START DATA SHOWN

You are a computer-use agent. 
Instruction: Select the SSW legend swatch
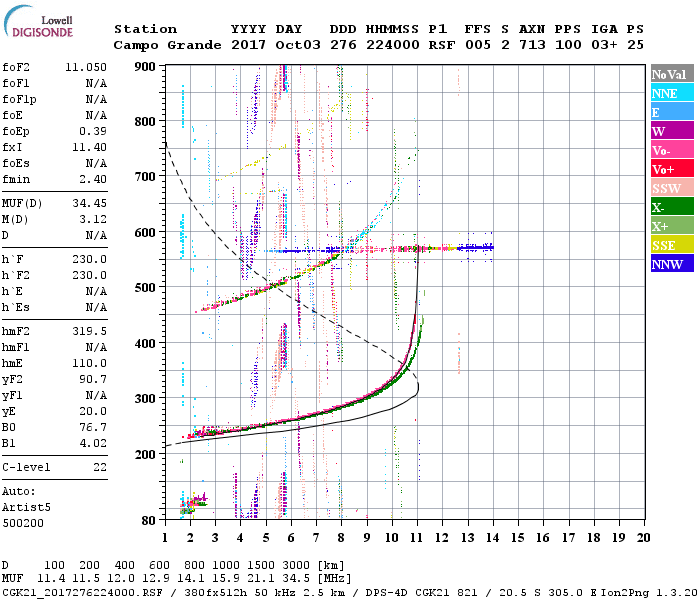(671, 188)
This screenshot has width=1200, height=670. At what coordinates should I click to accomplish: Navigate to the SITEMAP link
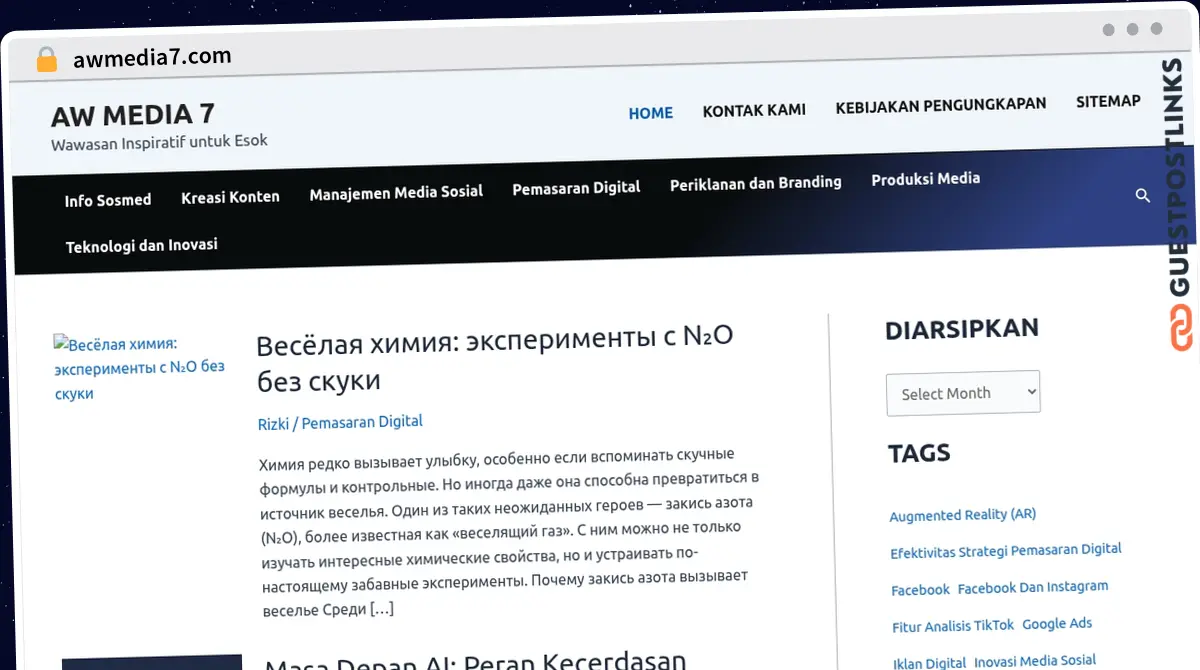[x=1108, y=101]
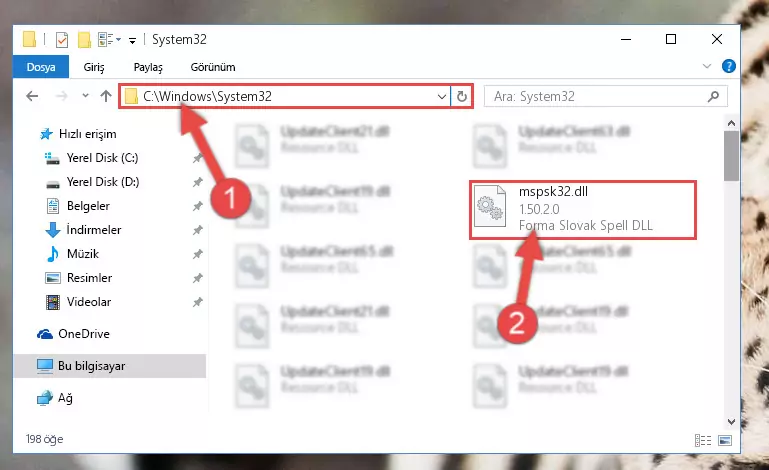The image size is (769, 470).
Task: Select the mspsk32.dll file
Action: 583,209
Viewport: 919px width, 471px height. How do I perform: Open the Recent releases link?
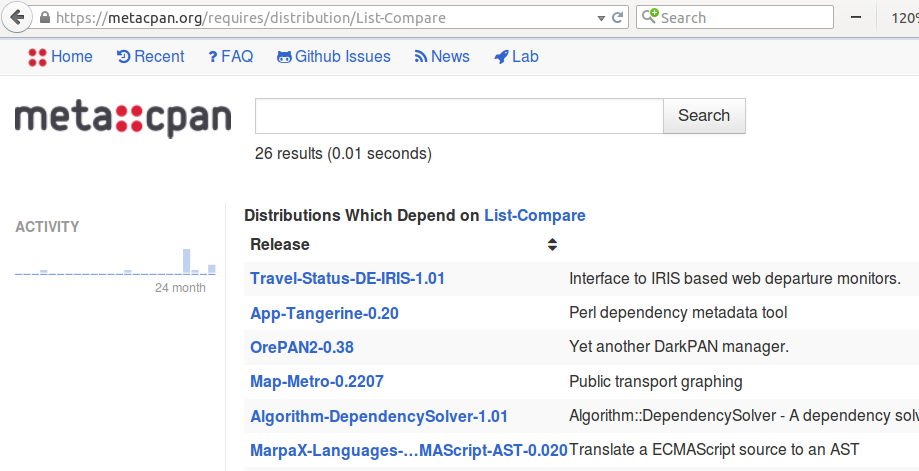(x=151, y=57)
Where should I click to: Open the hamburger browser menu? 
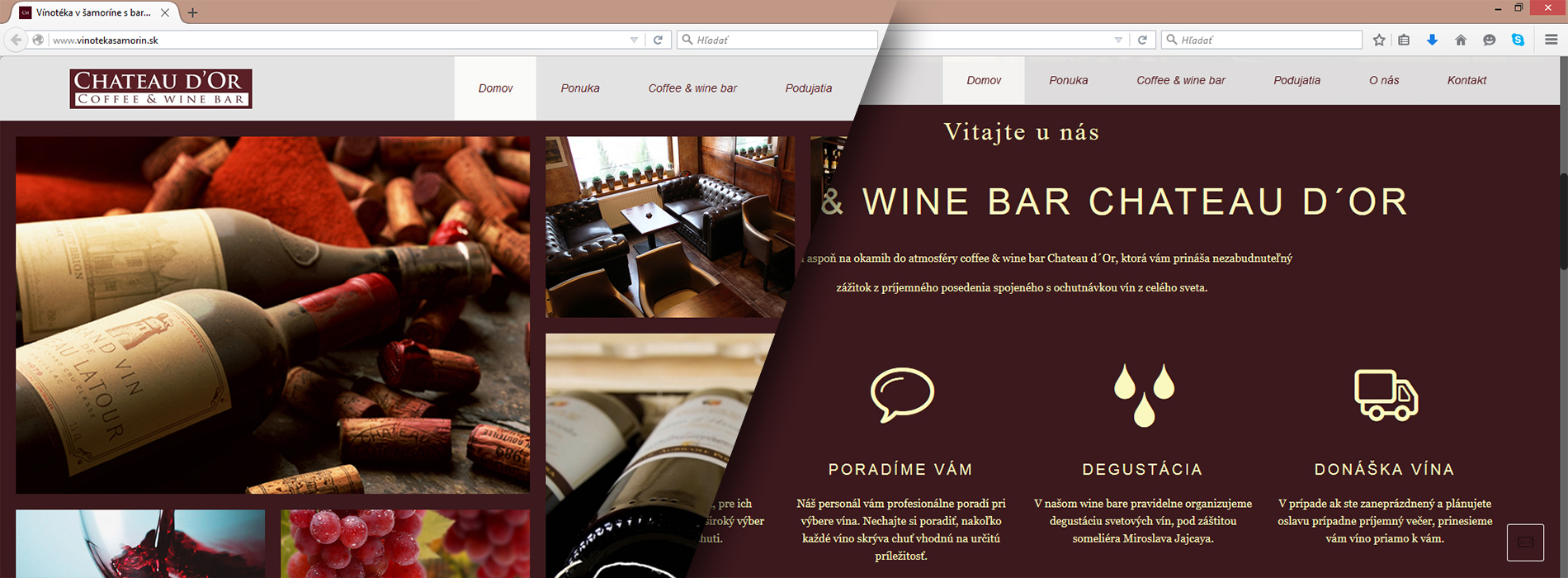1551,40
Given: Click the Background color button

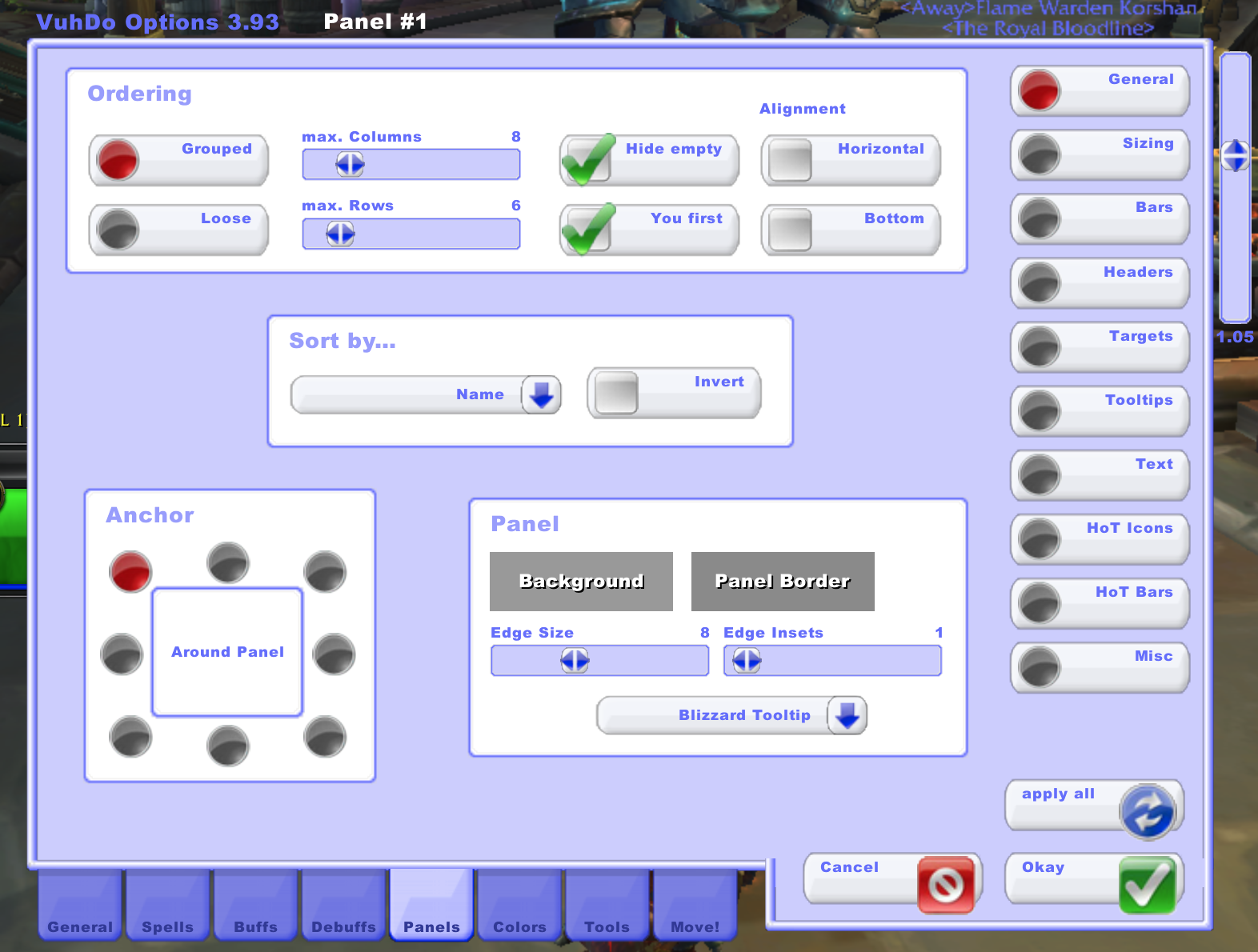Looking at the screenshot, I should [581, 582].
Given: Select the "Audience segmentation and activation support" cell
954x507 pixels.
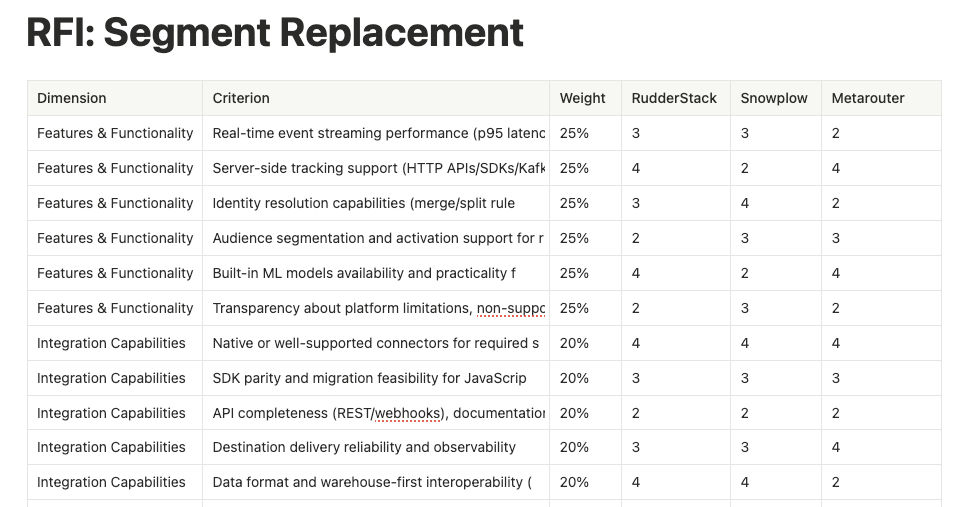Looking at the screenshot, I should tap(378, 238).
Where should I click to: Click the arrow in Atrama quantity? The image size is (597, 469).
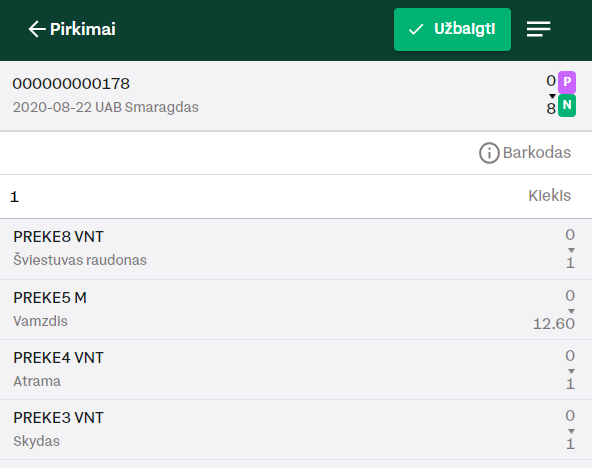(571, 371)
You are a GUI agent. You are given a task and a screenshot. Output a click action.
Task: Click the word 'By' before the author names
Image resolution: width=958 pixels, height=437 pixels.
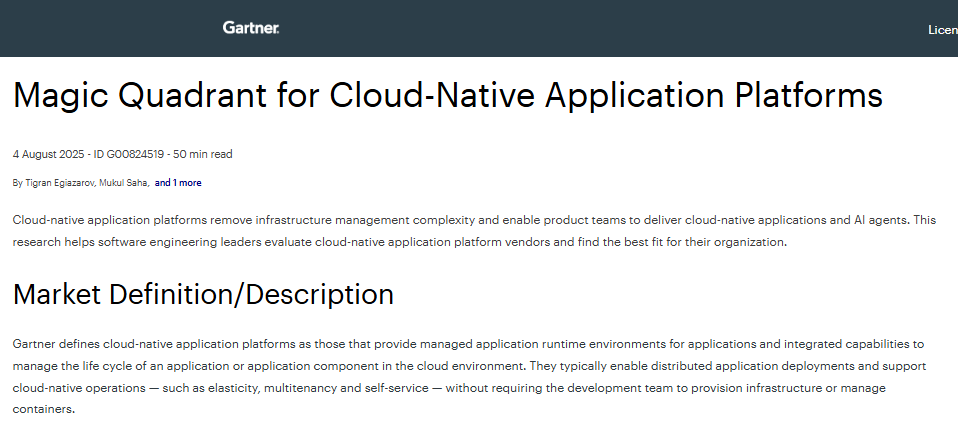[17, 183]
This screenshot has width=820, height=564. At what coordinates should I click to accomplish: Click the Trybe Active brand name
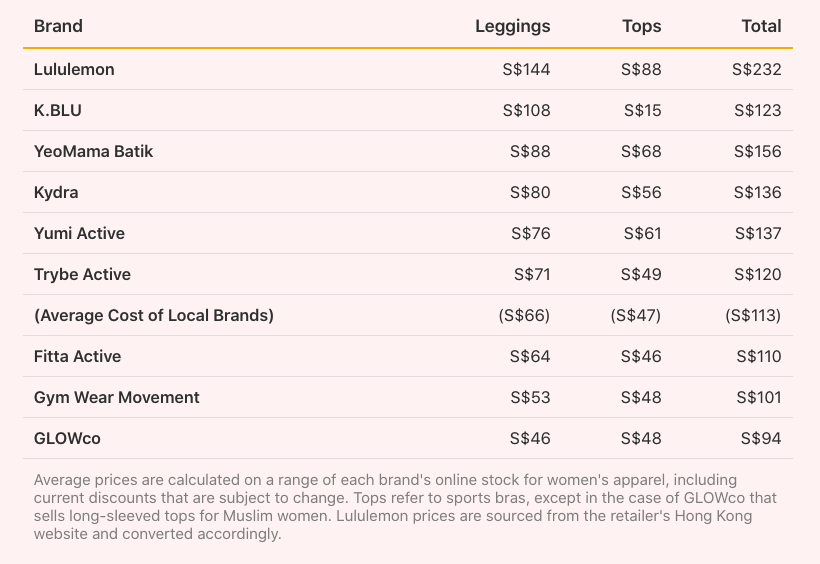point(82,274)
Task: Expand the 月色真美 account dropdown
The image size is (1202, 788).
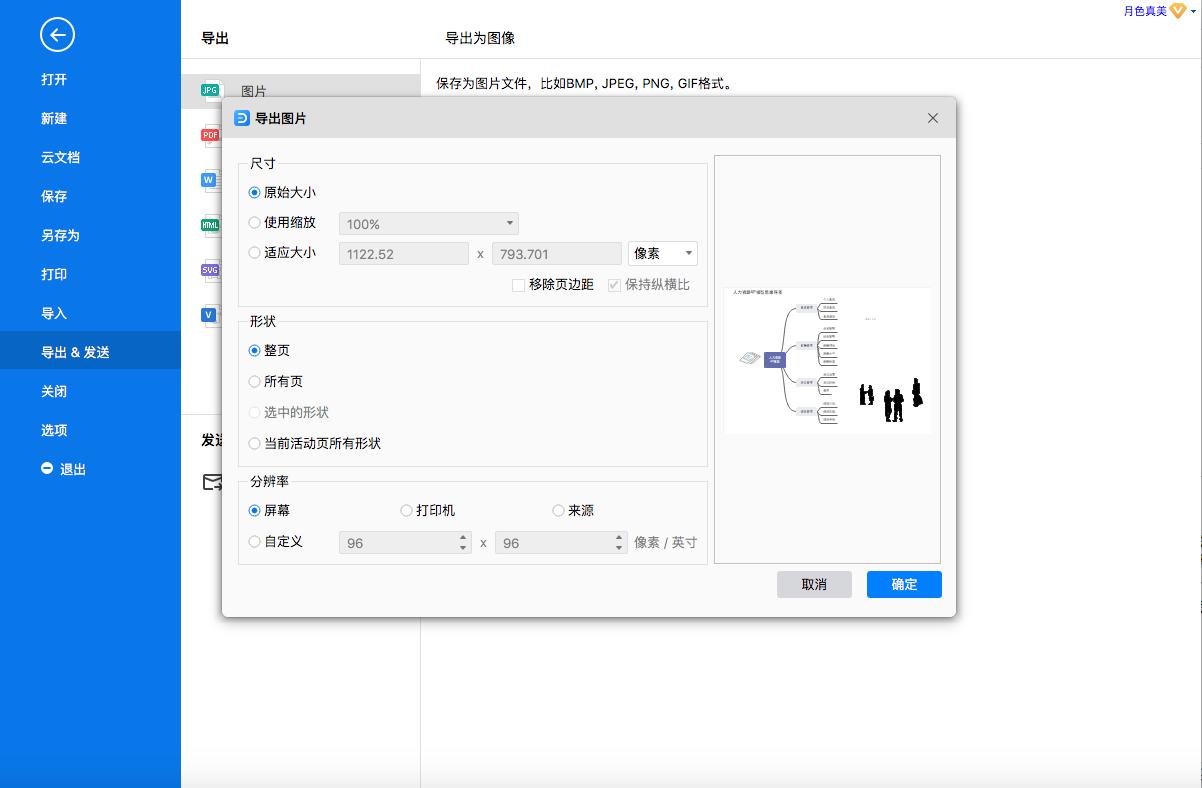Action: coord(1195,12)
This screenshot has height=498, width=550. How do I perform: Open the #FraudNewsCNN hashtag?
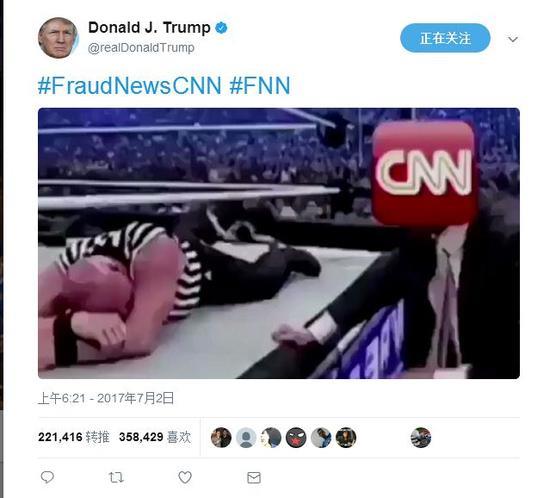coord(129,85)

END DATA SHOWN

ASSIGNED TASK ▸
Quote exactly, and only, the lines from the line containing "This screenshot has width=1200, height=670." through the final line of the records above, both included, omitting any pictures.

REPLY ▸
This screenshot has width=1200, height=670. At what coordinates should I click to accomplish: Navigate to the SITEMAP link
[x=1108, y=101]
The image size is (769, 470).
Task: Select the mspsk32.dll file
Action: 583,209
Viewport: 919px width, 471px height. How do I perform: Open the Recent releases link?
(x=151, y=57)
Where should I click to: Open the hamburger browser menu? 
1551,40
Given: Click the Background color button

Looking at the screenshot, I should [581, 582].
Given: Select the "Audience segmentation and activation support" cell
954x507 pixels.
Looking at the screenshot, I should tap(378, 238).
Where should I click to: Click the arrow in Atrama quantity? The image size is (597, 469).
(571, 371)
You are a GUI agent. You are given a task and a screenshot. Output a click action.
Task: Click the word 'By' before the author names
Image resolution: width=958 pixels, height=437 pixels.
[17, 183]
This screenshot has width=820, height=564. At what coordinates should I click to accomplish: Click the Trybe Active brand name
point(82,274)
Task: Expand the 月色真美 account dropdown
The image size is (1202, 788).
Action: coord(1195,12)
This screenshot has height=498, width=550. How do I perform: Open the #FraudNewsCNN hashtag?
coord(129,85)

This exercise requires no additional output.